Fail Occurred: 11/5/1998

In what would ultimately resemble bloodsport, Sticky Fingaz (of rap group Onyx) and Californian skateboarder Simon Woodstock squared off in the boxing ring for MTV's Skate & Music Fest. Outweighed by 30 pounds, Sticky ran from Simon like a scene from Godzilla. Jamie Foxx, commentator and Don King impersonator, said, "Ooh, Sticky, you gotta get out of there!" 50 Cent later immortalized the event on "How To Rob," spitting "Tell Sticky gimme the cash before I empty three/I'll beat your ass like that white boy on MTV."

28. Suge Knight Gets Knocked Out (Finally)

Fail Occurred: 5/12/2008

Suge Knight has always been considered a man to fear. The former bodyguard, UNLV linebacker, and Piru banger would get what he wanted by any means necessary (ask Vanilla Ice...or Pac?) That all changed when, while at the club Shag in Hollywood, Greg "The Barber" laid Suge out.

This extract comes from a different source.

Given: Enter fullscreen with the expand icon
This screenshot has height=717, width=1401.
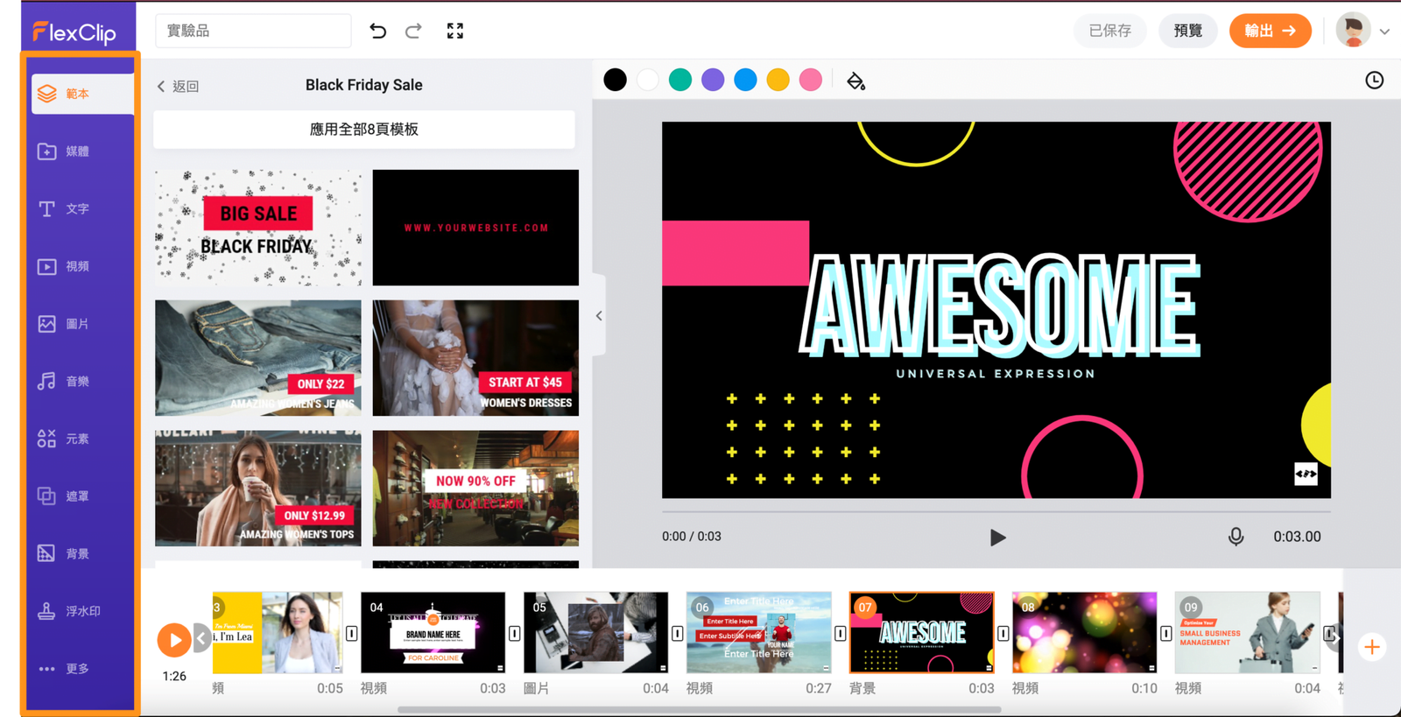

The pictures, leaked to TMZ, showed a bloodied and unconscious Suge, looking strikingly similar to a beached whale as he took up a good deal of sidewalk space. When it was revealed that Greg "The Barber" is of average height and weight, it gave hope to everyone who steers clear of the gym, should Suge Knight ever approach. We're not one to wish violence on a man, but seeing the tables turned on Sugar Bear was the most satisfying sight since Deebo got knocked the fuck out.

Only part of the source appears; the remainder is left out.